Data to use:
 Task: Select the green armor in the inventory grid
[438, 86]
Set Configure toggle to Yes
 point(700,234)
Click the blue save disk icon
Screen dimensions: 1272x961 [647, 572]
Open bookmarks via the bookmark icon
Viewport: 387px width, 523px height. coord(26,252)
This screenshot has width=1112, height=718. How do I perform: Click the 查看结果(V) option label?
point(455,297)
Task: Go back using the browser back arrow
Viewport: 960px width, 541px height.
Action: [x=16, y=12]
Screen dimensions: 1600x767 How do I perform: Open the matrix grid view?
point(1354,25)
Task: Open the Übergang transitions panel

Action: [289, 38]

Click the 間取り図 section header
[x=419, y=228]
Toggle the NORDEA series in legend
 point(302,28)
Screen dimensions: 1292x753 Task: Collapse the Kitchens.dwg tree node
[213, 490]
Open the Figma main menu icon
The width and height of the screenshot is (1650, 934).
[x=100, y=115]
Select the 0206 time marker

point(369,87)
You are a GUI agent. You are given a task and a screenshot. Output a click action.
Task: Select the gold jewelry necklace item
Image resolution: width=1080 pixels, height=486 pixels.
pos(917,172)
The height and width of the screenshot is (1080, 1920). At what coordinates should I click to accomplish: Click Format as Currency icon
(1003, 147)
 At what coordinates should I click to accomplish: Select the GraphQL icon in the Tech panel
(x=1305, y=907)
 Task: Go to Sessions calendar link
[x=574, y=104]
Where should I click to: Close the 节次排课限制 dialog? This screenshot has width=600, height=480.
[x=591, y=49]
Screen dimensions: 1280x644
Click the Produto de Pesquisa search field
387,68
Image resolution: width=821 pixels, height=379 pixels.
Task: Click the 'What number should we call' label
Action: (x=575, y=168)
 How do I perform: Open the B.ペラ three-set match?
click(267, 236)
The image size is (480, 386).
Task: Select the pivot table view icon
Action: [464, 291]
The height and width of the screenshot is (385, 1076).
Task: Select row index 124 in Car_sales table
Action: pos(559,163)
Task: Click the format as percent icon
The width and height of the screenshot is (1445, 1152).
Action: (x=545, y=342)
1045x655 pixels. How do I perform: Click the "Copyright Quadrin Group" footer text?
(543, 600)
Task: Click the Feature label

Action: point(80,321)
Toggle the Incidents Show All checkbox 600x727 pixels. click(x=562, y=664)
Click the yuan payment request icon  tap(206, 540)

Instructions to follow:
Begin at the line that contains "Click the 間取り図 section header" and copy everything from there through the end of the data, unchanged.

Output for this exercise:
Click the 間取り図 section header
[x=419, y=228]
Toggle the NORDEA series in legend
 point(302,28)
Screen dimensions: 1292x753 Task: Collapse the Kitchens.dwg tree node
[213, 490]
Open the Figma main menu icon
The width and height of the screenshot is (1650, 934).
[x=100, y=115]
Select the 0206 time marker

point(369,87)
You are a GUI agent. You are given a task and a screenshot. Output a click action.
Task: Select the gold jewelry necklace item
Image resolution: width=1080 pixels, height=486 pixels.
pos(917,172)
The height and width of the screenshot is (1080, 1920). At what coordinates should I click to accomplish: Click Format as Currency icon
(1003, 147)
 At what coordinates should I click to accomplish: Select the GraphQL icon in the Tech panel
(x=1305, y=907)
 Task: Go to Sessions calendar link
[x=574, y=104]
Where should I click to: Close the 节次排课限制 dialog? This screenshot has width=600, height=480.
[x=591, y=49]
Screen dimensions: 1280x644
Click the Produto de Pesquisa search field
387,68
Image resolution: width=821 pixels, height=379 pixels.
Task: Click the 'What number should we call' label
Action: (x=575, y=168)
 How do I perform: Open the B.ペラ three-set match?
click(267, 236)
The image size is (480, 386).
Task: Select the pivot table view icon
Action: [464, 291]
The height and width of the screenshot is (385, 1076).
Task: Select row index 124 in Car_sales table
Action: pos(559,163)
Task: Click the format as percent icon
The width and height of the screenshot is (1445, 1152).
Action: (x=545, y=342)
1045x655 pixels. How do I perform: Click the "Copyright Quadrin Group" footer text?
(543, 600)
Task: Click the Feature label

Action: point(80,321)
Toggle the Incidents Show All checkbox 600x727 pixels. click(x=562, y=664)
Click the yuan payment request icon  tap(206, 540)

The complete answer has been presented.